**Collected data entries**
▼
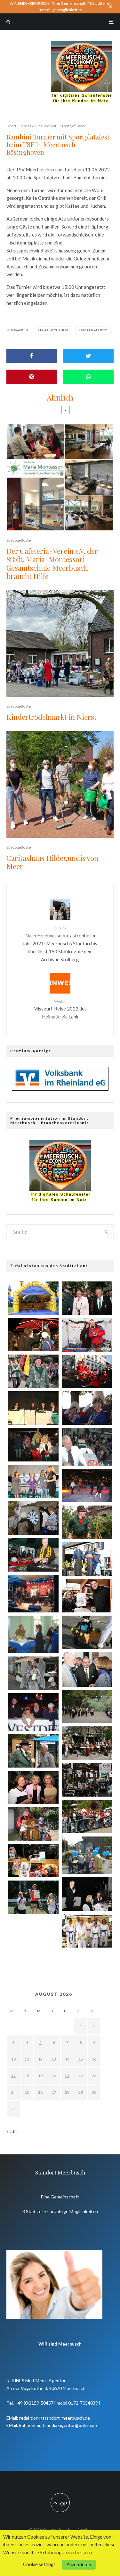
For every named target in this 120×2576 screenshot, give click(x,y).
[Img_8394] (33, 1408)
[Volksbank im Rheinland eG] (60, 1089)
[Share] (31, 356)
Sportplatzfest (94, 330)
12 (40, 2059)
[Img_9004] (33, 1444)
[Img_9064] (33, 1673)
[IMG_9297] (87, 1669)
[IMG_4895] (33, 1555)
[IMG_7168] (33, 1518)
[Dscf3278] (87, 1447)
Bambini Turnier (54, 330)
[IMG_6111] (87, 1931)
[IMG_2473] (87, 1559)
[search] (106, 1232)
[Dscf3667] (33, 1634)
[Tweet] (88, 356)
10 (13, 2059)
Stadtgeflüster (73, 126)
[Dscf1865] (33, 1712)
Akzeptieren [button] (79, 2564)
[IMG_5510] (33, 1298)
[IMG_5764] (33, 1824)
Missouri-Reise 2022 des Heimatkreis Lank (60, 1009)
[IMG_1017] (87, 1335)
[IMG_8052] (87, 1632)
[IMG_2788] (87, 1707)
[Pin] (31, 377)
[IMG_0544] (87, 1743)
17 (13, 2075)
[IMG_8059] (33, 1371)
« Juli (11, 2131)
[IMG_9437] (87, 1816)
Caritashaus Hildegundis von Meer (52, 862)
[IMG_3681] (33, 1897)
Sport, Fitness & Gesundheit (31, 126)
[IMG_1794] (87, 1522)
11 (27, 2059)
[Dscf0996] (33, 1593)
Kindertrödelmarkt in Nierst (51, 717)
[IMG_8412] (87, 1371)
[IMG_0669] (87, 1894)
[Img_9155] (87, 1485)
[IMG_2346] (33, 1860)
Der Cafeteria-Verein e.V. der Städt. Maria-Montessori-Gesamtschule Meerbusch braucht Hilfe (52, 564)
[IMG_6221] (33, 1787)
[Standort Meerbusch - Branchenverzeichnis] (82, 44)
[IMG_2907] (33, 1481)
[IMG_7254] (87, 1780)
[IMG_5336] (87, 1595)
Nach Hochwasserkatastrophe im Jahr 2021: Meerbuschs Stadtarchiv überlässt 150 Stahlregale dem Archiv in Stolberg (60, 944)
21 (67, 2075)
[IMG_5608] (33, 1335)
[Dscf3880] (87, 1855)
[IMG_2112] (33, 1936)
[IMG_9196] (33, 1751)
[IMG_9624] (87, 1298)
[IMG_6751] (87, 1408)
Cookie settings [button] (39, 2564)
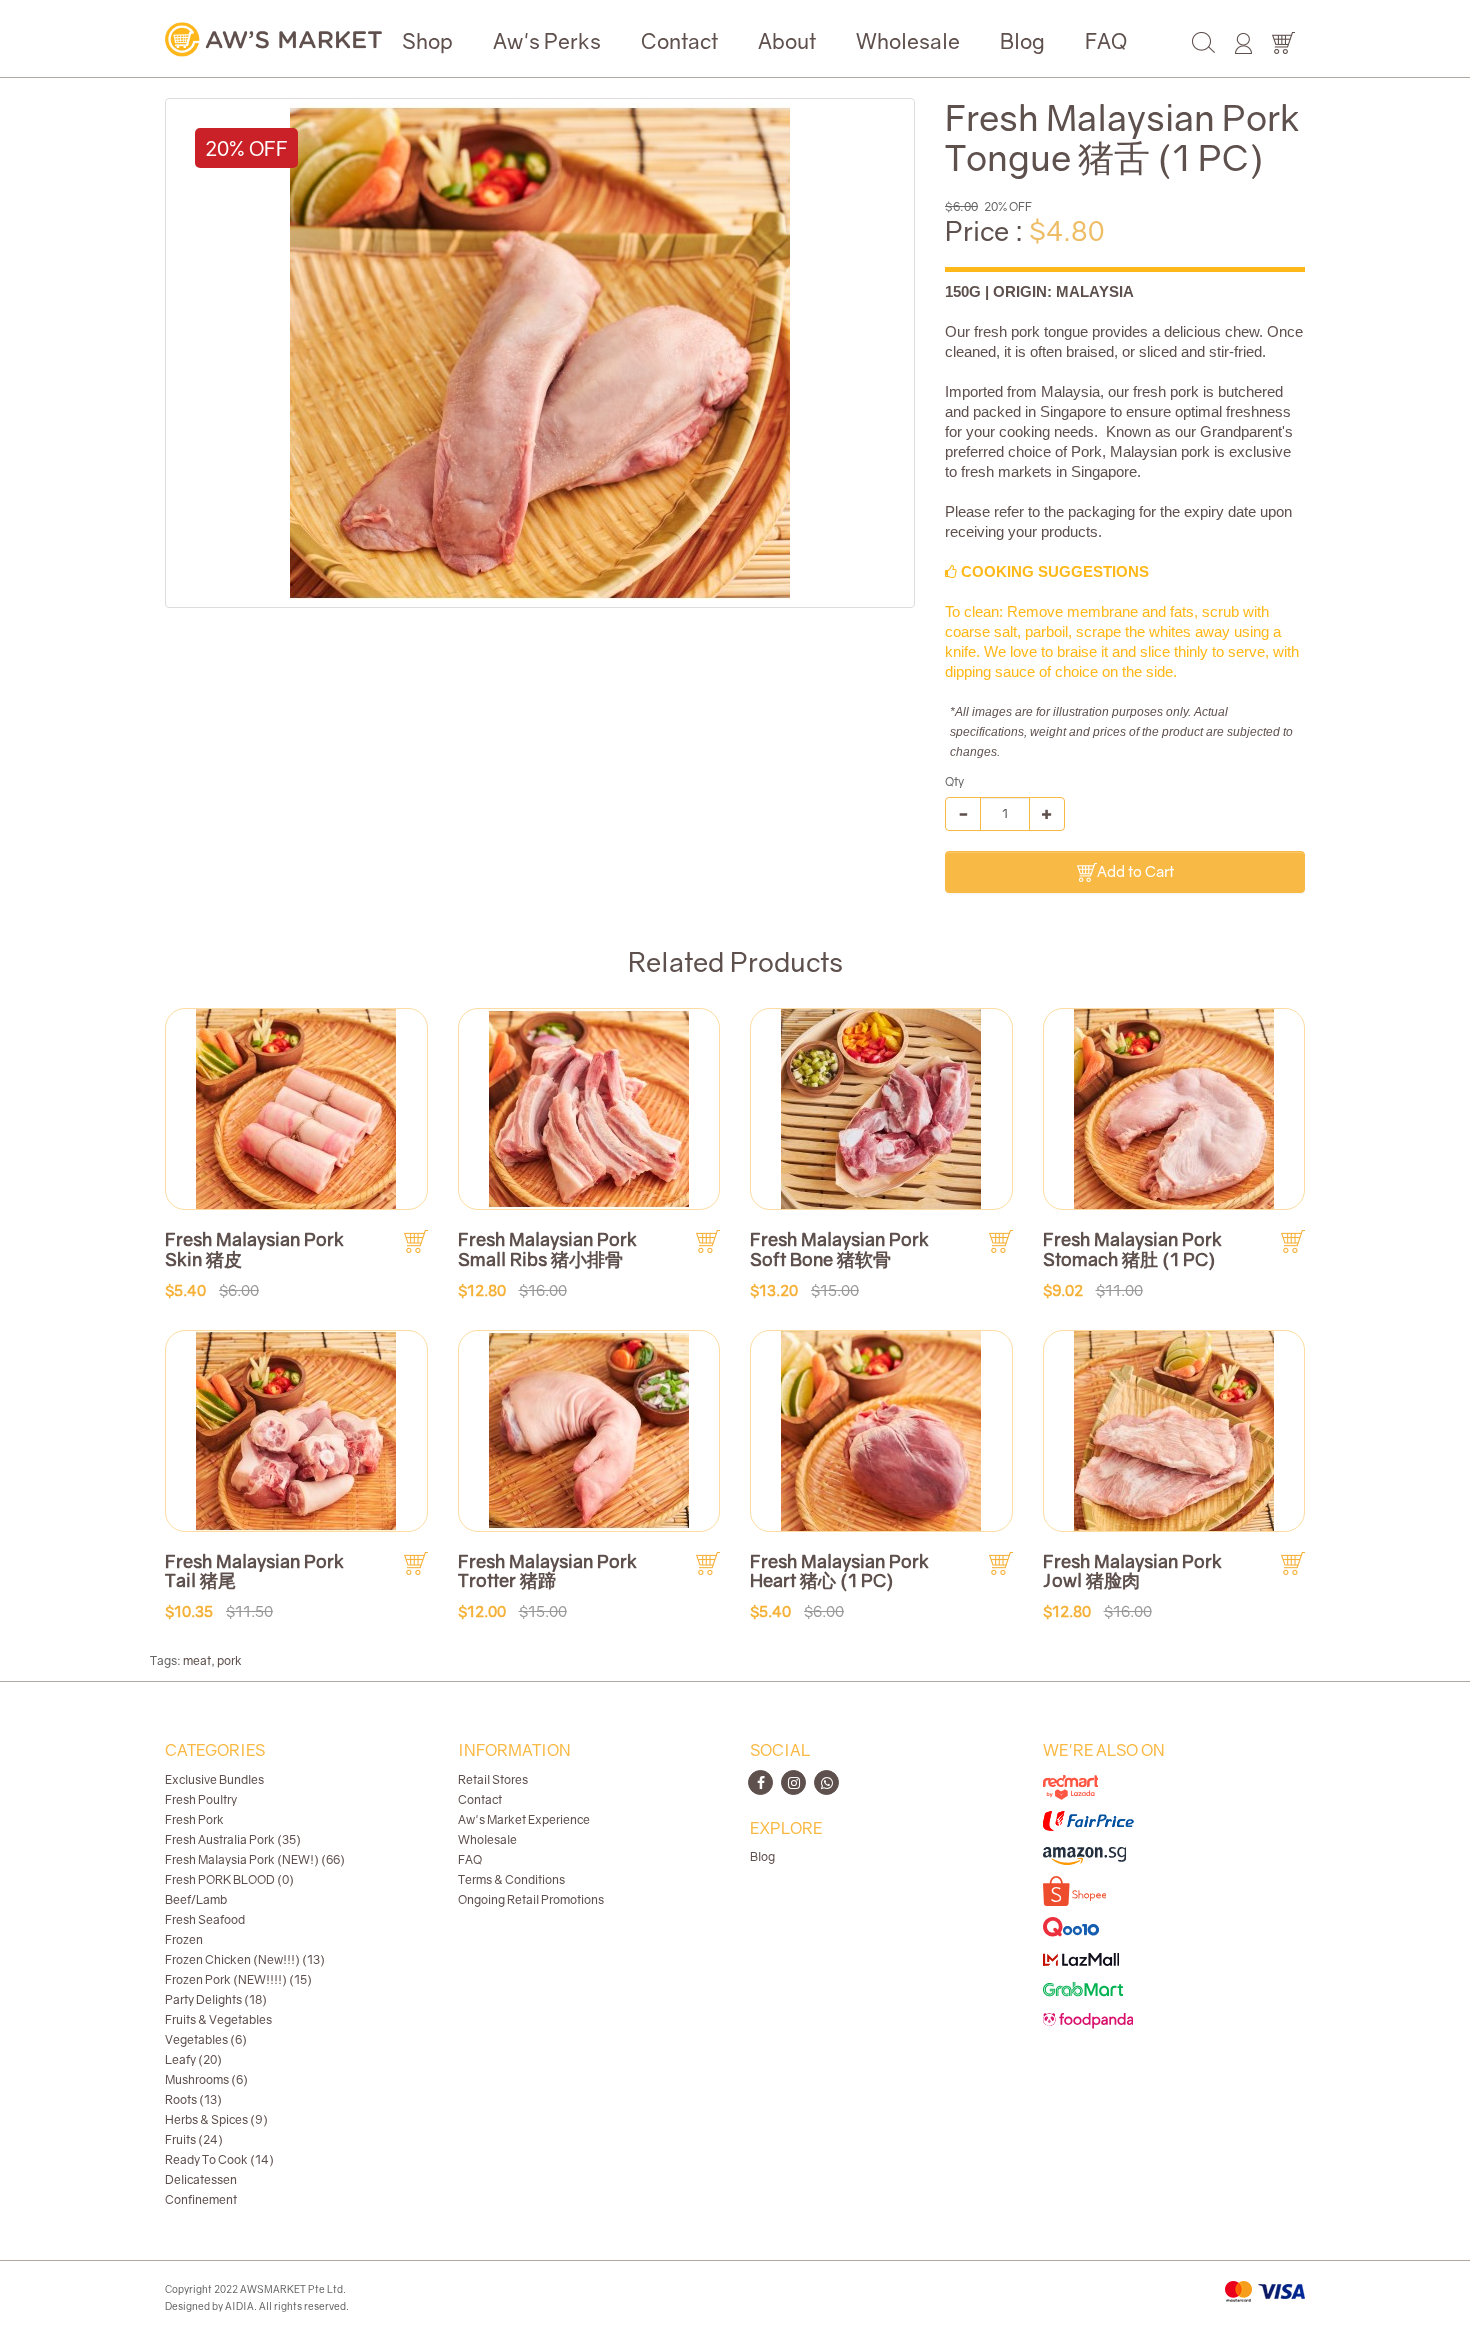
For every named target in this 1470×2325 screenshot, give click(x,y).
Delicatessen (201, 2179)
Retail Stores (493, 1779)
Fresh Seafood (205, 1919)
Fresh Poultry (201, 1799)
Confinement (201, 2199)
▲
▼
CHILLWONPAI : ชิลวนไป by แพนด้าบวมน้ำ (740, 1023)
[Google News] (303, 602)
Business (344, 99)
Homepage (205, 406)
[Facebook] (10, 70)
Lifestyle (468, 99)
▲
**Directions**
The required answer is the exact run of lines above starting at the line with "[IMG_2346] (33, 1860)" and ending at the line with "[IMG_5336] (87, 1595)", with both ends present.

**Worked solution**
[IMG_2346] (33, 1860)
Der Cafeteria-Verein e.V. der Städt. Maria-Montessori-Gesamtschule Meerbusch braucht Hilfe (52, 564)
[IMG_6221] (33, 1787)
[Standort Meerbusch - Branchenverzeichnis] (82, 44)
[IMG_2907] (33, 1481)
[IMG_7254] (87, 1780)
[IMG_5336] (87, 1595)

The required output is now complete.